──────── Exercise material

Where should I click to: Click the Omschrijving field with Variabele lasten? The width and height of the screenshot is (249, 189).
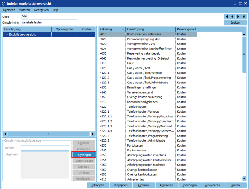coord(49,22)
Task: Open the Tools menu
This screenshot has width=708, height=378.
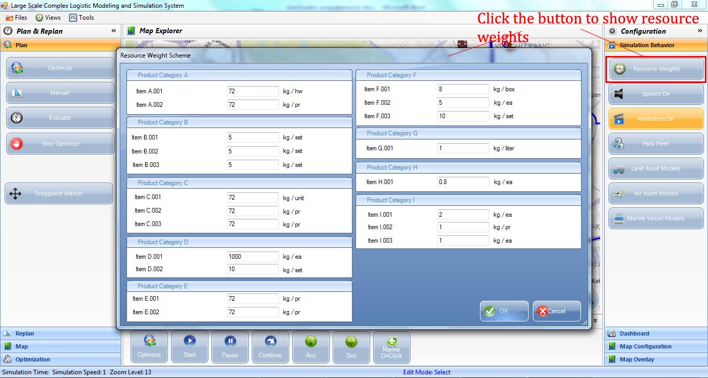Action: coord(81,17)
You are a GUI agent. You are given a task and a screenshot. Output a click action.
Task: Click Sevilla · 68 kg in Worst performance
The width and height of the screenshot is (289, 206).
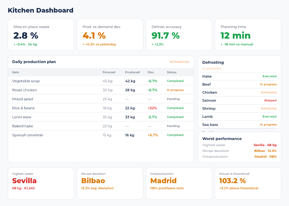[x=265, y=145]
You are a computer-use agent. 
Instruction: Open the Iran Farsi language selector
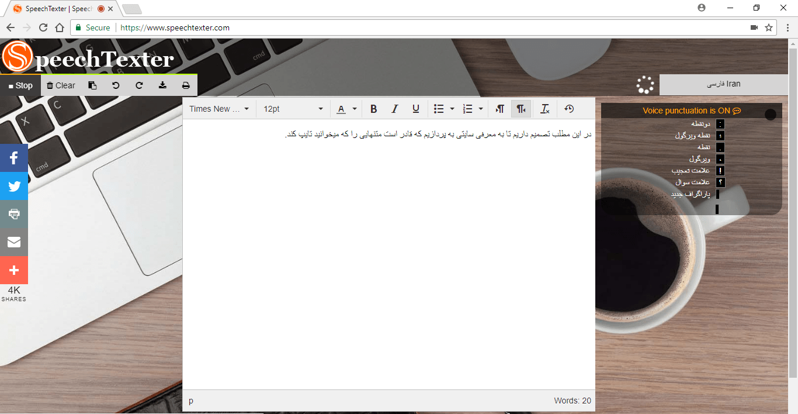(723, 84)
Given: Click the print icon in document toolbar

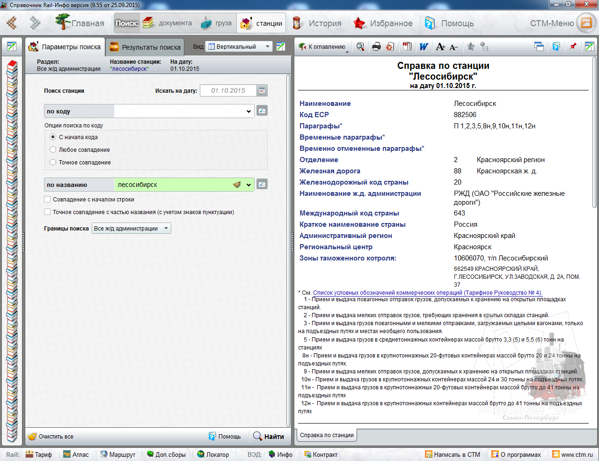Looking at the screenshot, I should 376,46.
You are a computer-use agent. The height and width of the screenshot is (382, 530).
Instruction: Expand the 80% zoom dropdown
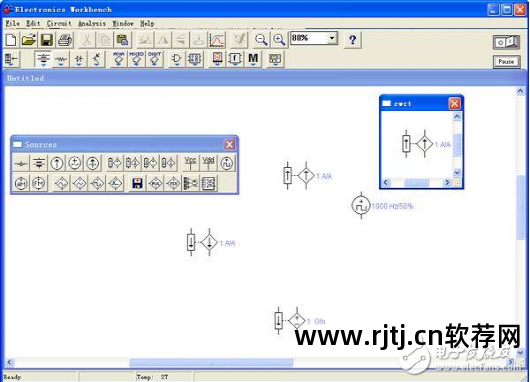332,38
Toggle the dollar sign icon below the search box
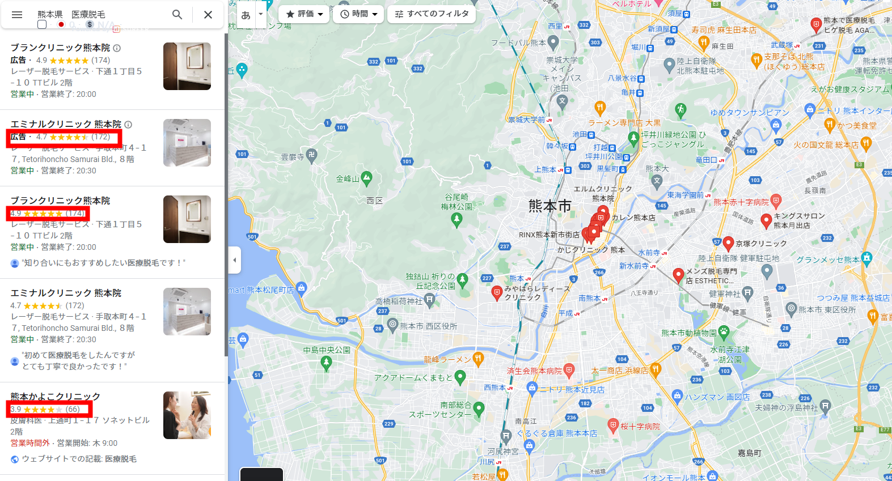The height and width of the screenshot is (481, 892). 89,24
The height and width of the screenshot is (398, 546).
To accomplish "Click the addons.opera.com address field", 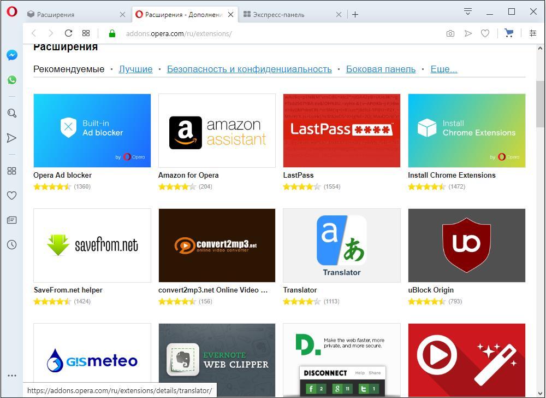I will click(x=273, y=33).
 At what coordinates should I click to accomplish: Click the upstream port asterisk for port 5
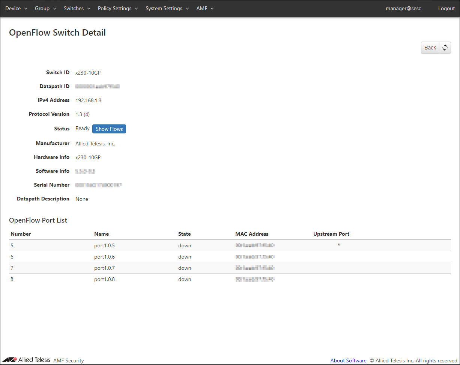point(339,245)
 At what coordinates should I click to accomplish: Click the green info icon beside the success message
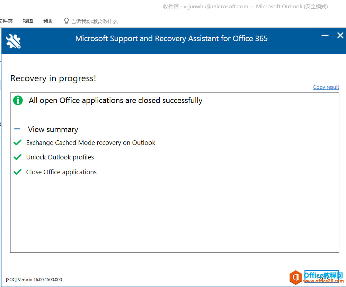point(18,100)

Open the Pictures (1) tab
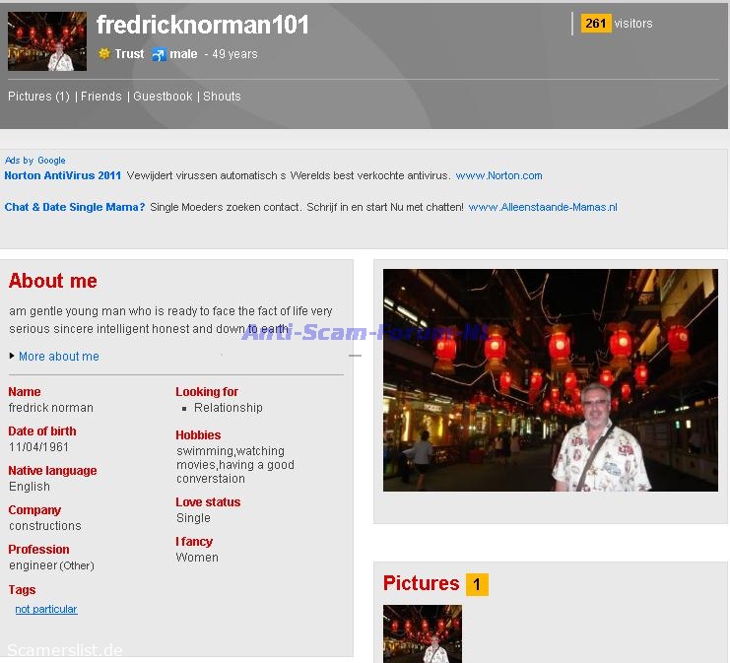point(38,97)
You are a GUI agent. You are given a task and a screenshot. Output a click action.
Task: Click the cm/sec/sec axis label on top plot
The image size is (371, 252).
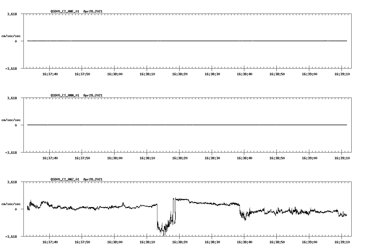[11, 36]
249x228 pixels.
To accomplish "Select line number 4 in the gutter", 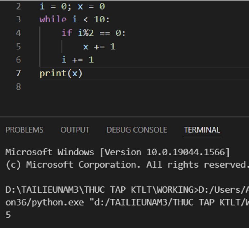I will [18, 33].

────────────────

Exercise goal -
The answer is every line in the data where the word "computer" appears.

Task output -
You are a computer-use agent. 
You are a computer-use agent. The height and width of the screenshot is (382, 530).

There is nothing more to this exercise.